As Howard "Mad Cowboy" says: "It's all about the Golden Rule..They who have the gold make the rules"!!

Jean Myers - July 31, 2012 12:16 AM

Thanks for a great article - clear and persuasive. Is there a way to link to the 16 studies you referenced? Usually they are listed under the article,but I don't see them this time. Thanks so much!

MJ - July 31, 2012 12:31 AM

Well as Marie Antionette said "let them eat cake".... I say "let them eat beef"!
Enjoy your open heart surgeries, bowels being splayed open and ostomy bags and
dragging your paralyzed limbs about with your wheelchair in your obese state! Job security for
all the healthcare professionals and associated businesses ! Just don't whine about
your lot in life to the rest of us ok!

Susan Estrella - July 31, 2012 8:00 AM

Thank you for an excellent discussion. For more information, check out and see the excellent documentary "Forks Over Knives". Best of all, read the compilation of many decades of extensive research on human nutrition in "The China Study" by T. Colin Campbell. He makes it very interesting and very clear: eat a natural plant-based diet. :-)

Deana Ferreri, Ph.D. - July 31, 2012 8:54 AM

Jean, the references were accidentally cut off; we have added them back in.

Carrie (Carrie on Vegan) - July 31, 2012 10:43 AM

This is so pathetic, but makes perfect sense when you realize the mission of the USDA is to support agriculture, not the health of Americans. Bravo, Dr. Fuhrman, for continuing to promote change at all levels!

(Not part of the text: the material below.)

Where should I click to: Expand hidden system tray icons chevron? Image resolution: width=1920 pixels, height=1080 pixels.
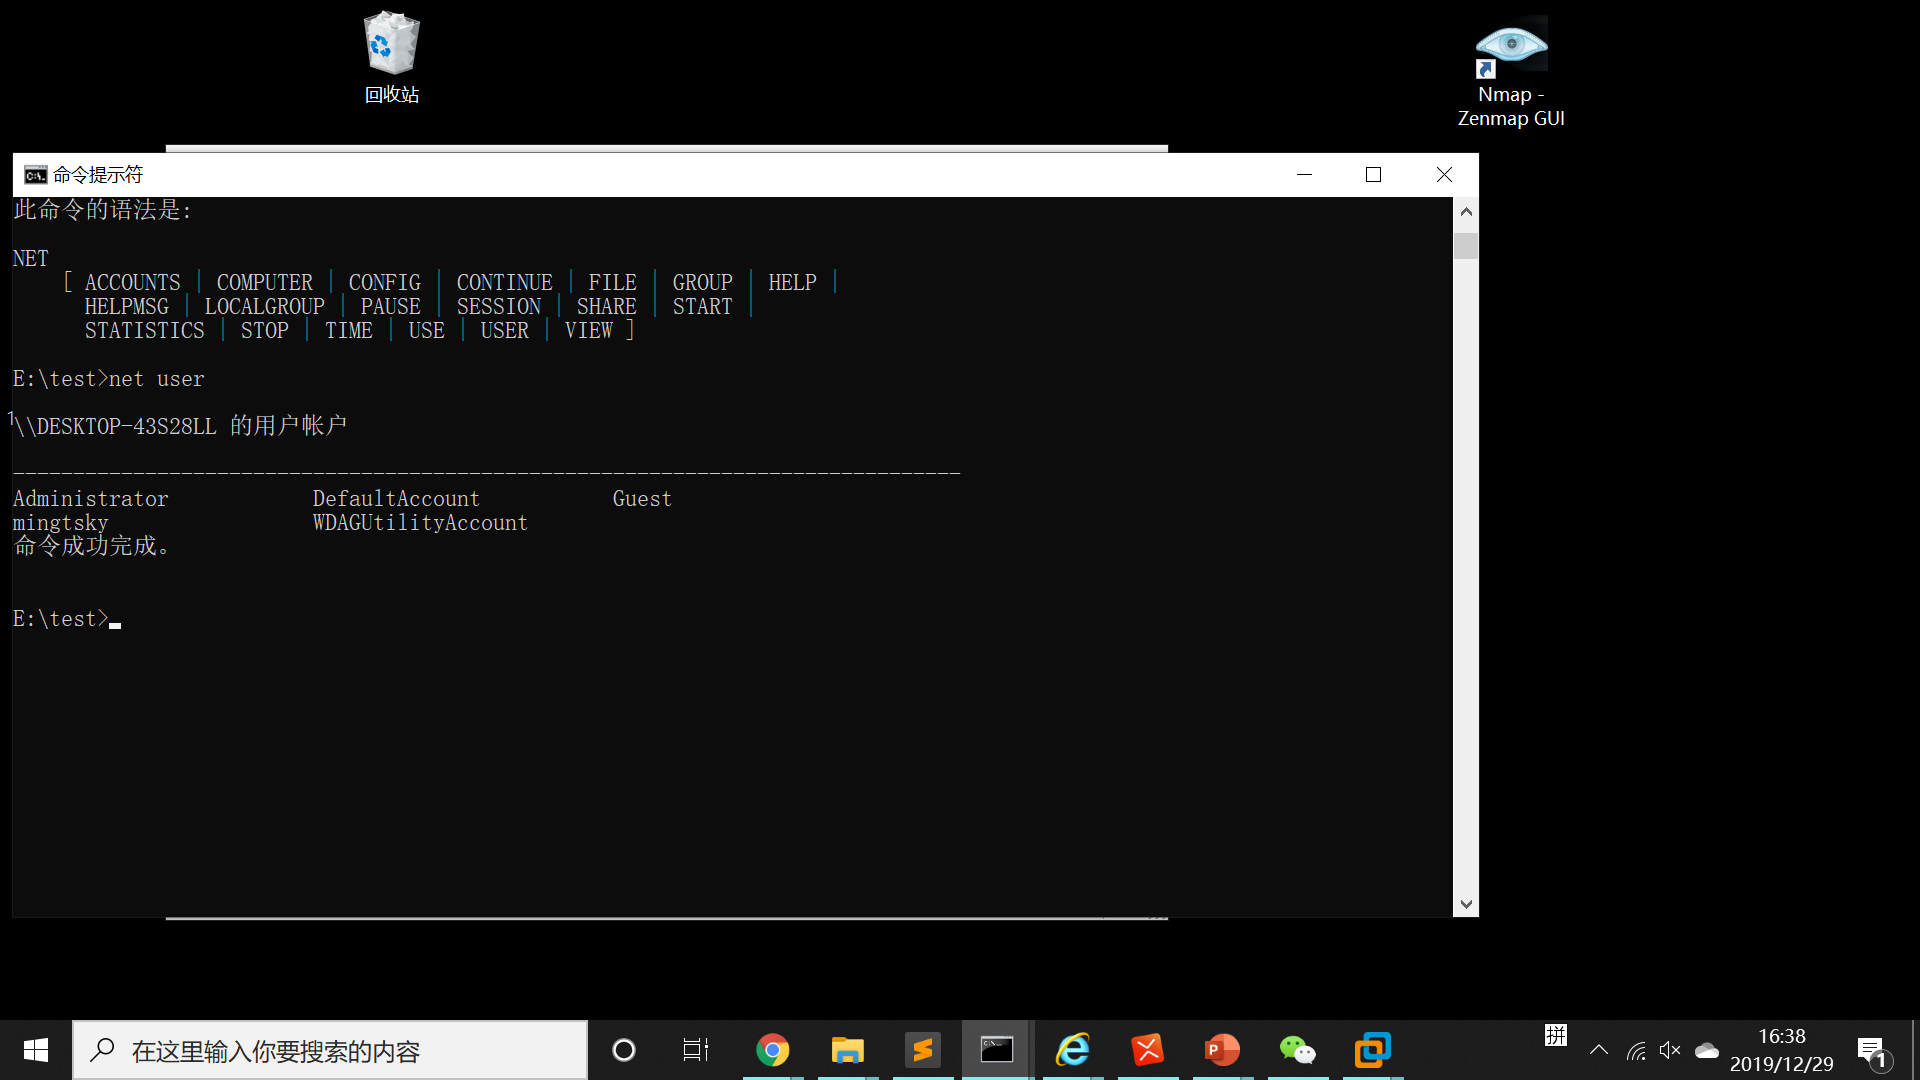pyautogui.click(x=1599, y=1050)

mgm - July 31, 2012 8:35 PM

Take heart - things are changing at a grass roots level, in spite of the USDA and Big Food/Big Farm. Today I was in a large gathering of employees from many of our regional offices for a day long focus group. The company provided submarine sandwiches for lunch and without even asking, just assumed some people would be vegetarians and made sure some were just filled with veggies. That right there is a change. Then, when it turned out that quite a few more people were meatless than they anticipated, no one made any comments or gave a hard time to the people who pulled off the meat, and in some cases the cheese, of the remaining meat filled subs. No one needed to justify or explain themselves. It was just accepted. The sandwiches were quite big and there was plenty in them even without the meat and dairy. And when I ditched the bread so as not to eat the gluten (migraine avoidance) it again was just accepted. People's minds are really opening up to all the great nutrition info out there, and respecting the consequent choices people are starting to make.

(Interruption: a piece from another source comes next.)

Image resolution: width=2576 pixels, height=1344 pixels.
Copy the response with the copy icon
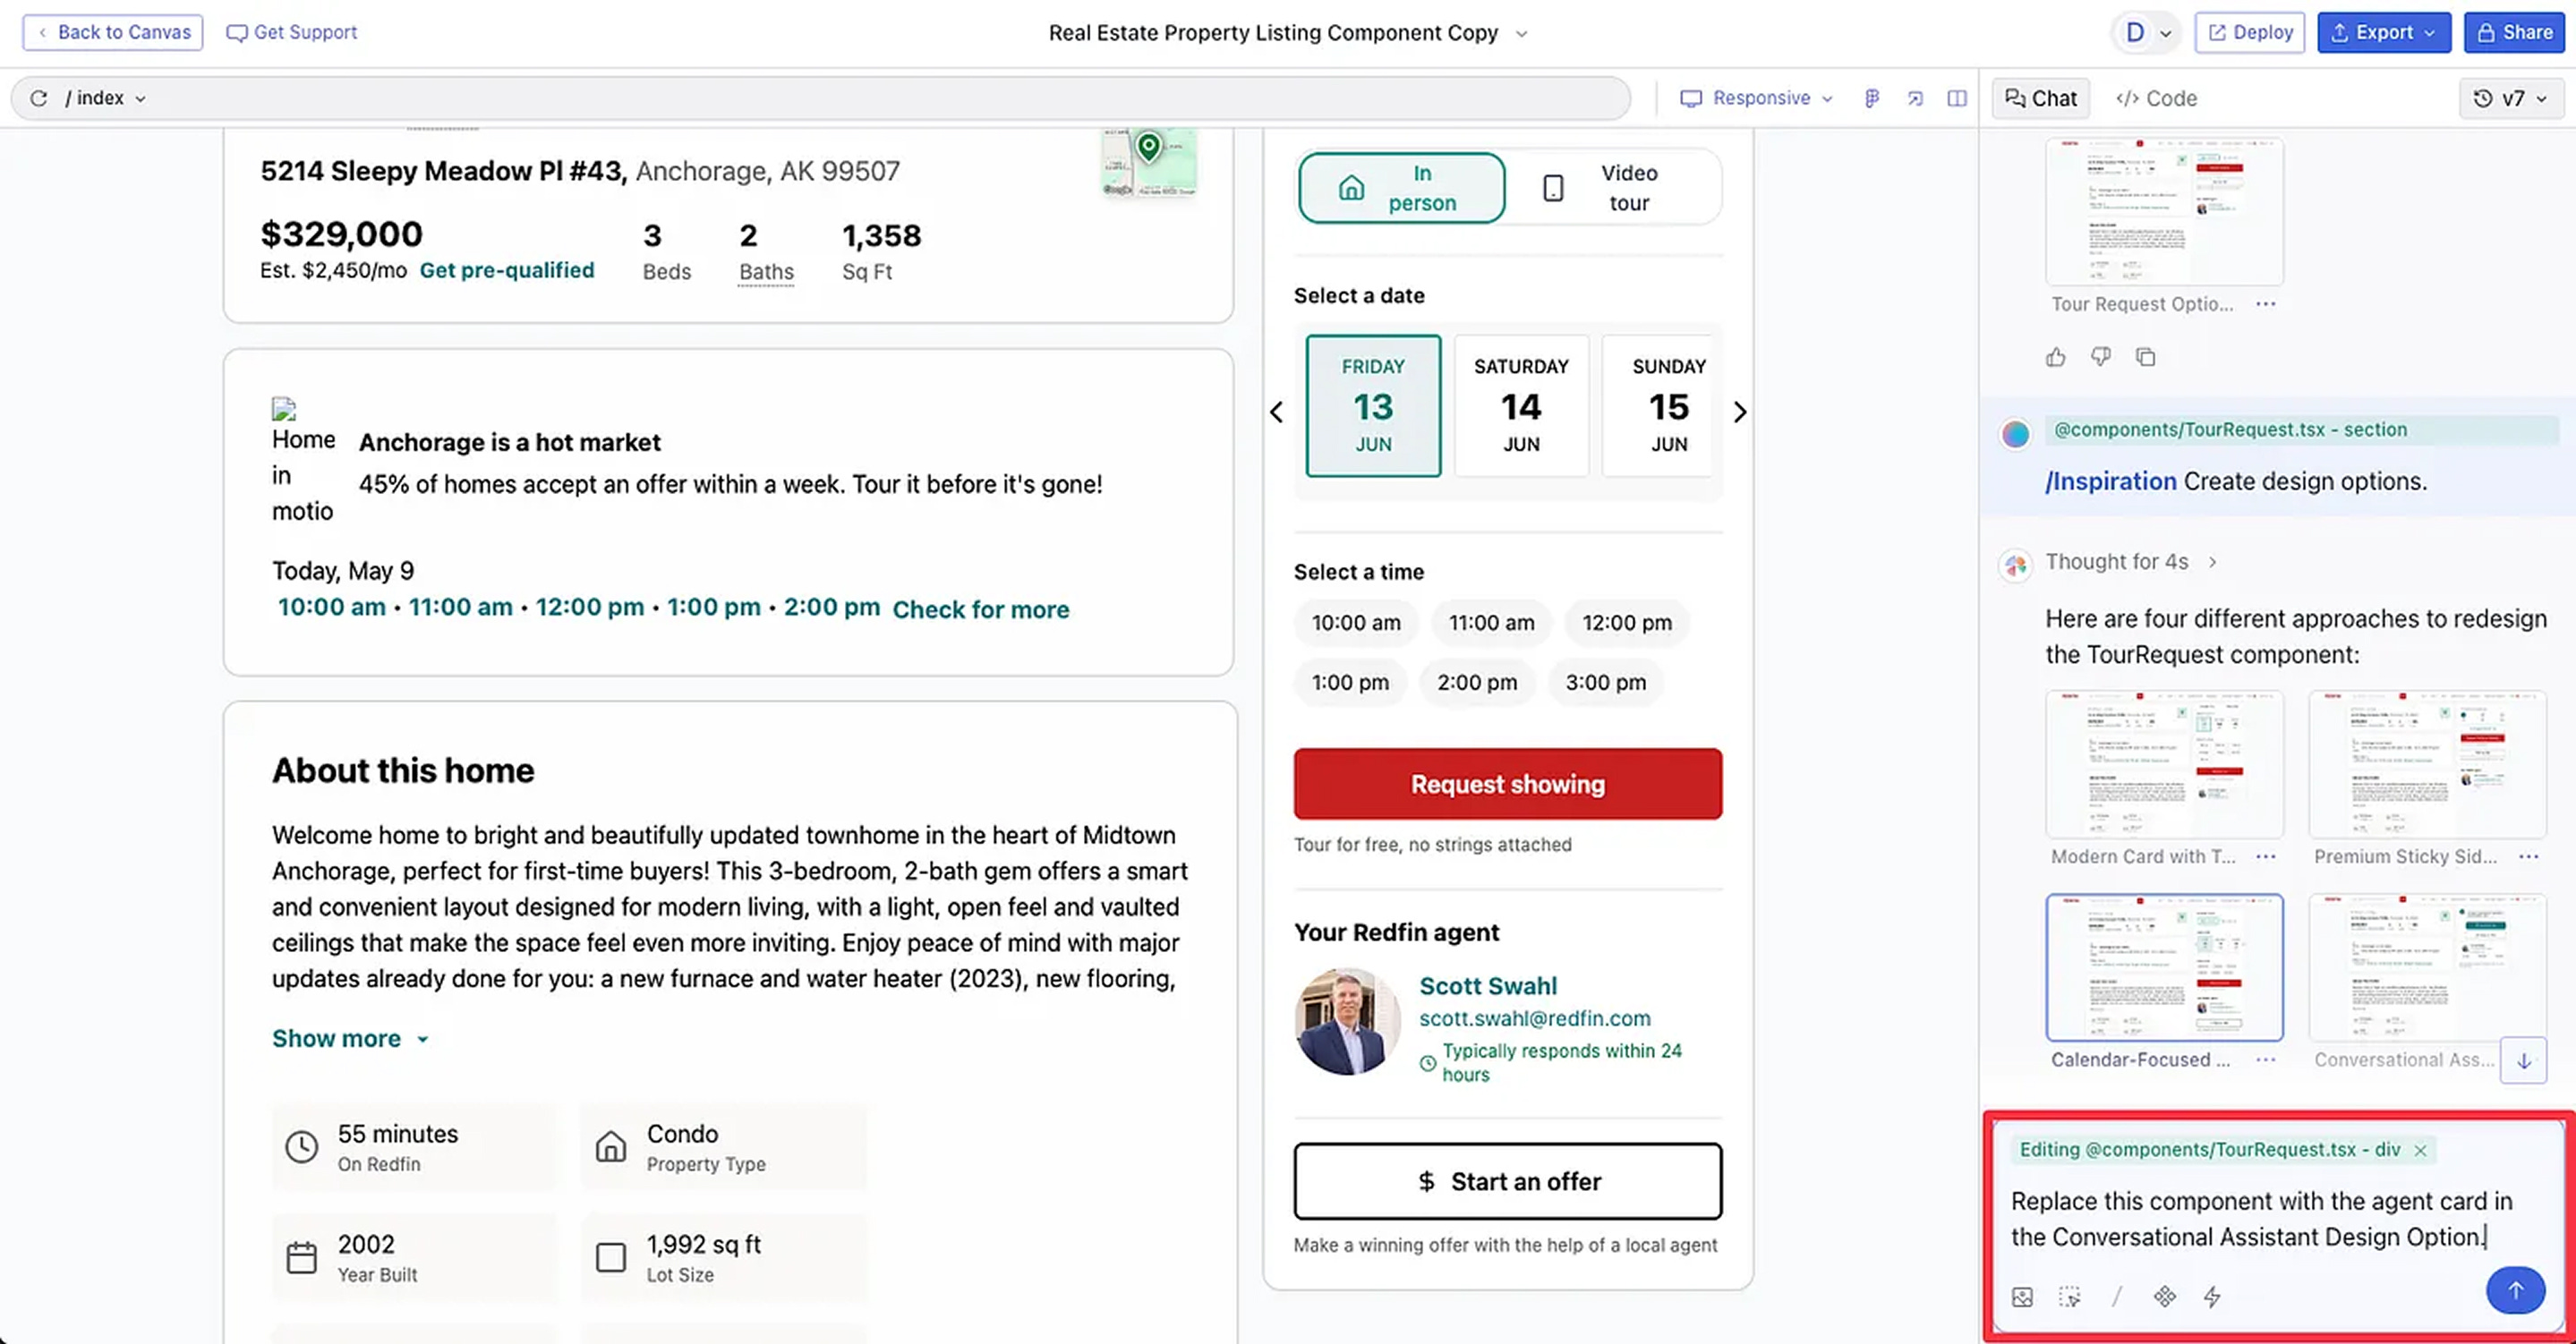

mike rubino - July 31, 2012 8:51 PM

Big government, controlled by lobbyists at its worst ! Scary, very scary that they think this way .

Scotland Move - August 1, 2012 4:01 AM

This is just a bunch of bull**** ! Sounds like the words of someone in the meat industry, who's afraid of going out of business! I personally eat meat, but not that often, and definitely not each day of the week. My girlfriend, on the other hand, is vegetarian and feels great!!!

NevadaSmith - August 2, 2012 5:59 PM

So? What do you expect a perfect world? You really expect the government to look out for our health when the health of the economy is the issue that is their priority? If they did that the tobacco industry and the drug companies along with many food companies would be out of business not to mention that the beef and dairy industries might suffer financial losses.

I believe that less government involvement the better. they should not be making any recommendations one way or the other. Some of the things they have already outlawed were beneficial and healthy. If they catered to any one group's way of thinking they would be sure to get something wrong and that includes catering to the views of vegans.

Liz - August 24, 2012 11:29 AM

This is a very good article. Thank you for presenting it in a factual and research based fashion. I recently heard someone say that the public is ahead of the government in taking action on environmental issues. I think the same can be said of health and nutrition. We need to take care of ourselves and do our own research. We also need to seek out and produce a different paradigm of leadership.